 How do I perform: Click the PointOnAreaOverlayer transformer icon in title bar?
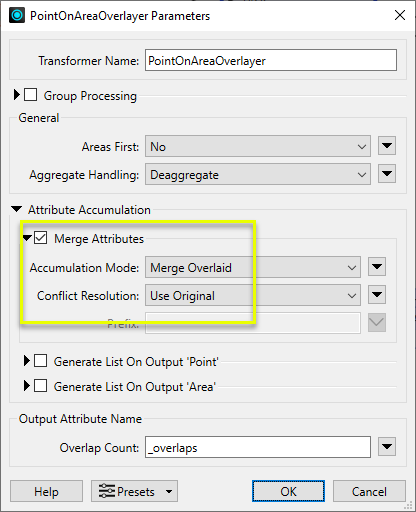tap(17, 15)
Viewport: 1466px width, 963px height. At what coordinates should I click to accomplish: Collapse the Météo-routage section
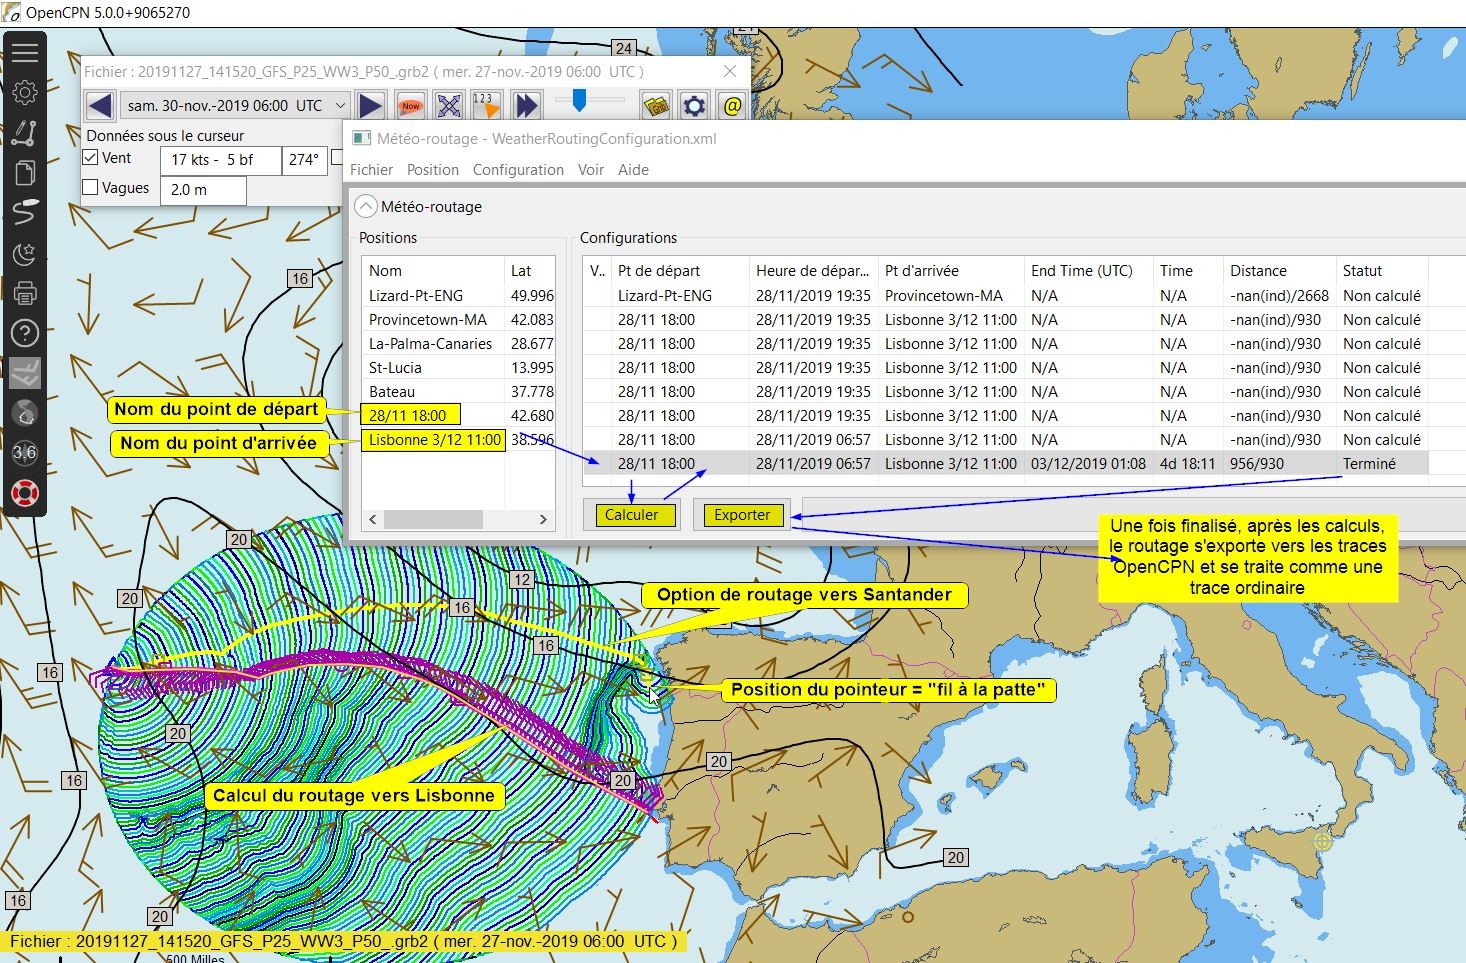(366, 207)
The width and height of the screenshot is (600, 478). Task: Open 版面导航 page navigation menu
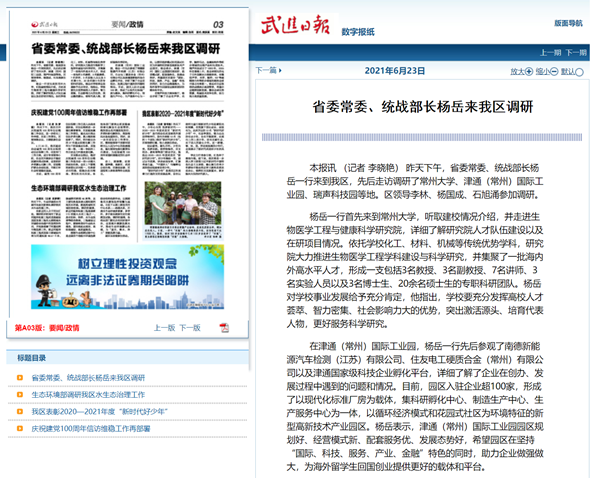[568, 22]
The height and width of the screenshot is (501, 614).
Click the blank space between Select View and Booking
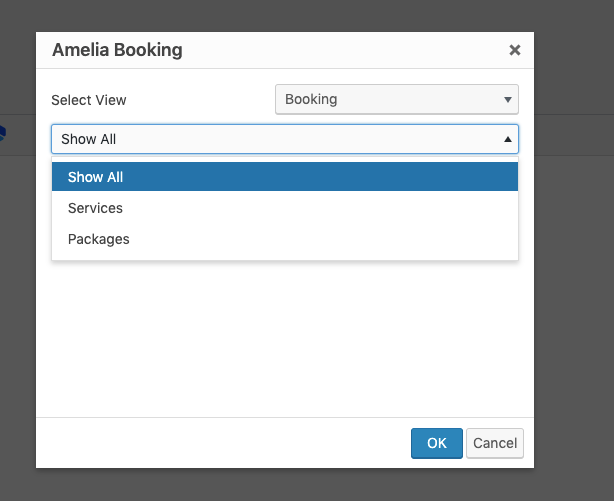200,100
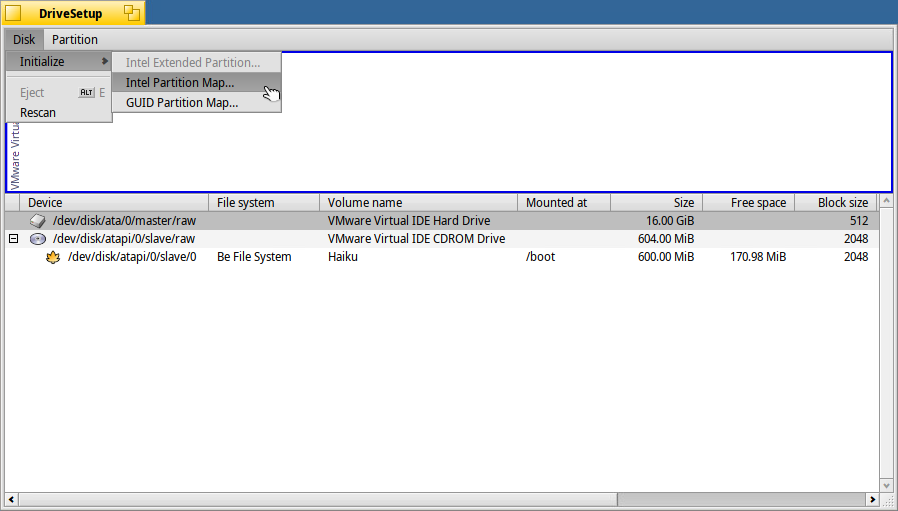Click Rescan in the Disk menu
Viewport: 898px width, 511px height.
pos(38,113)
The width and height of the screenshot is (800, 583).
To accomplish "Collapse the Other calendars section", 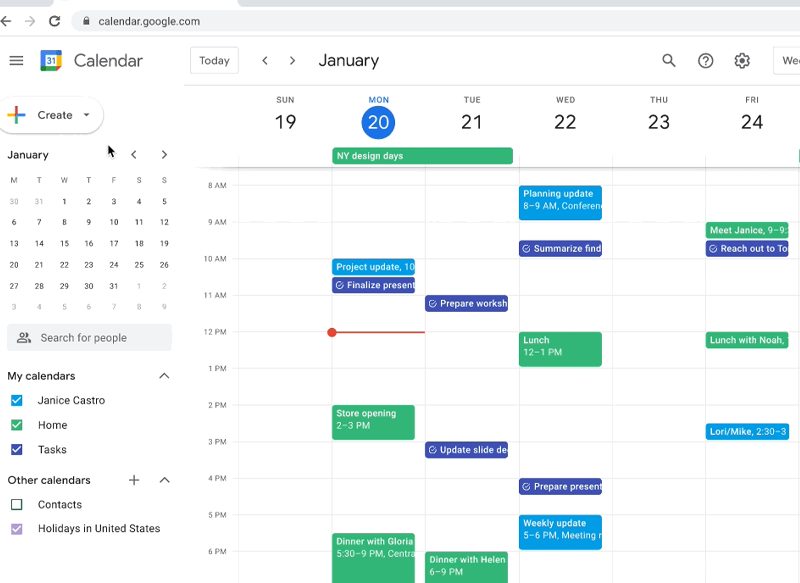I will click(164, 480).
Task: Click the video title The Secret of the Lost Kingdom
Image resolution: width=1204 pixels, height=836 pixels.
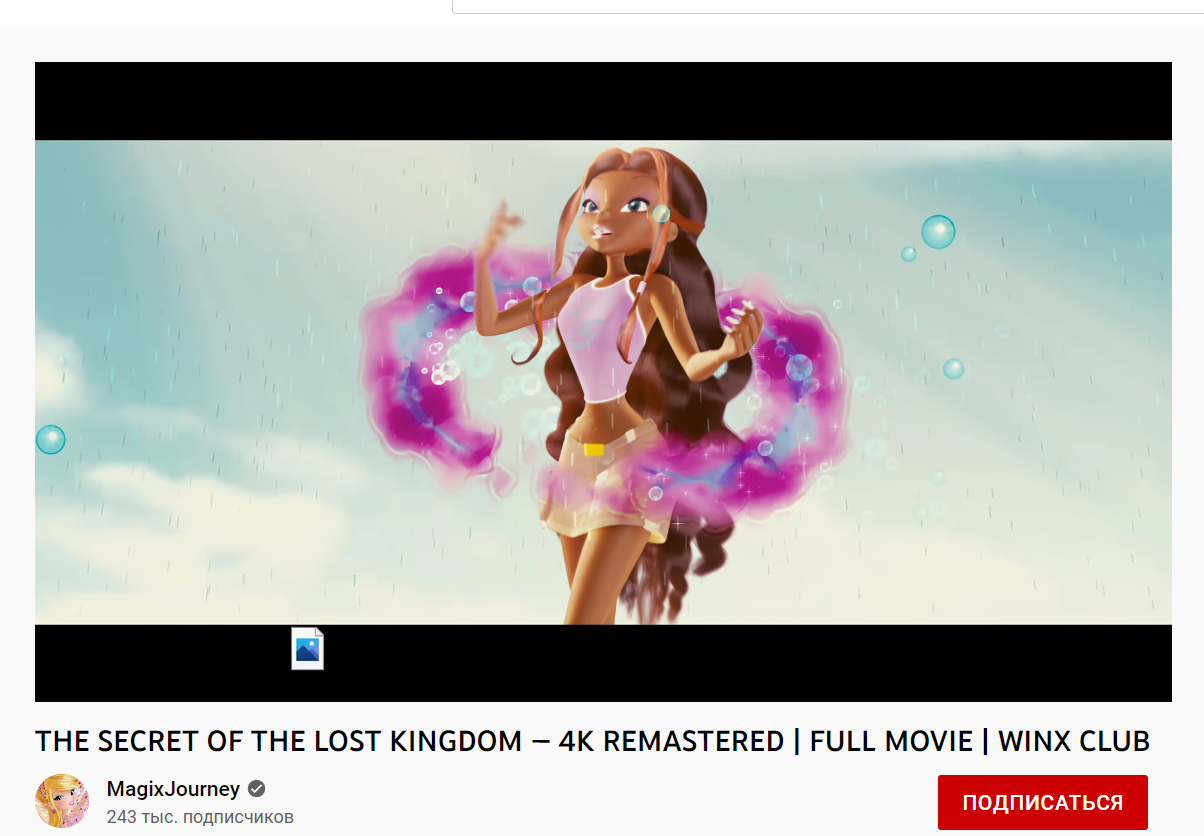Action: (592, 741)
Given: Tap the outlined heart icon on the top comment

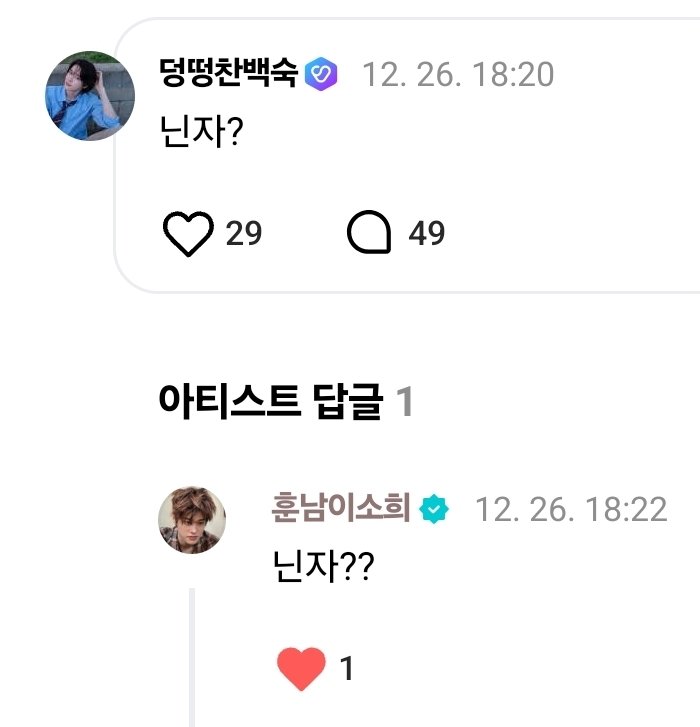Looking at the screenshot, I should coord(187,233).

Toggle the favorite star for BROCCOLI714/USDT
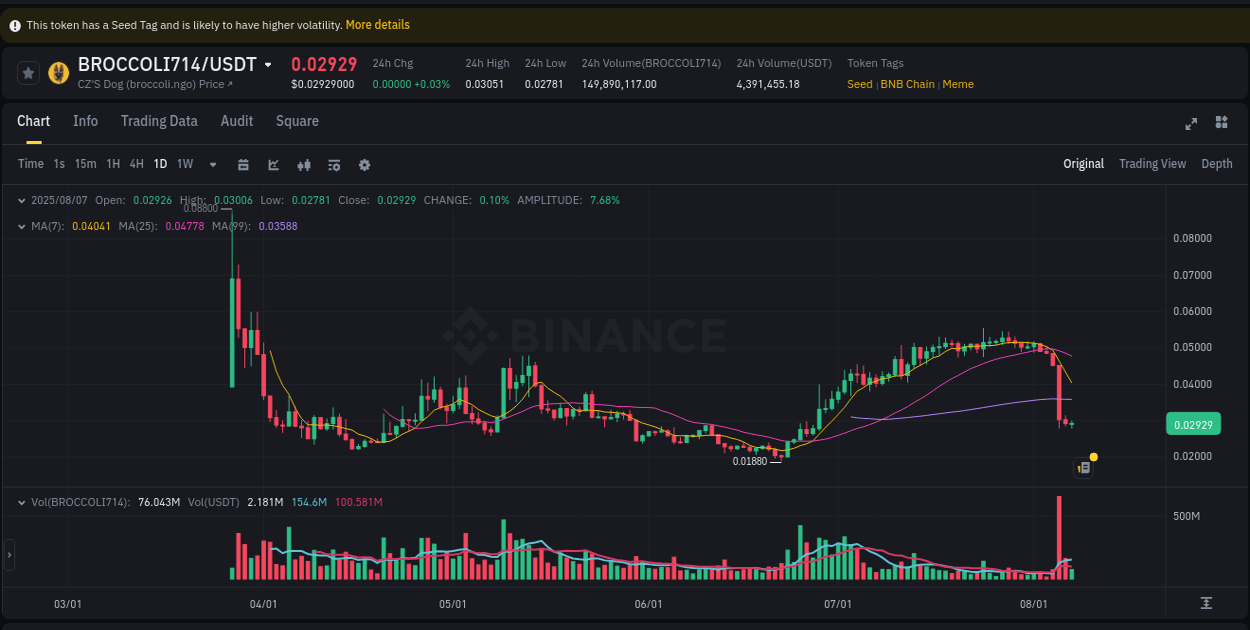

§ **TASK DESCRIPTION**
Please retype exactly the lines from the one containing "Given: Tap the" to the last line of the records above, both included, without any pictures.

§ **OUTPUT FOR THIS EXERCISE**
Given: Tap the outlined heart icon on the top comment

Looking at the screenshot, I should coord(187,233).

Toggle the favorite star for BROCCOLI714/USDT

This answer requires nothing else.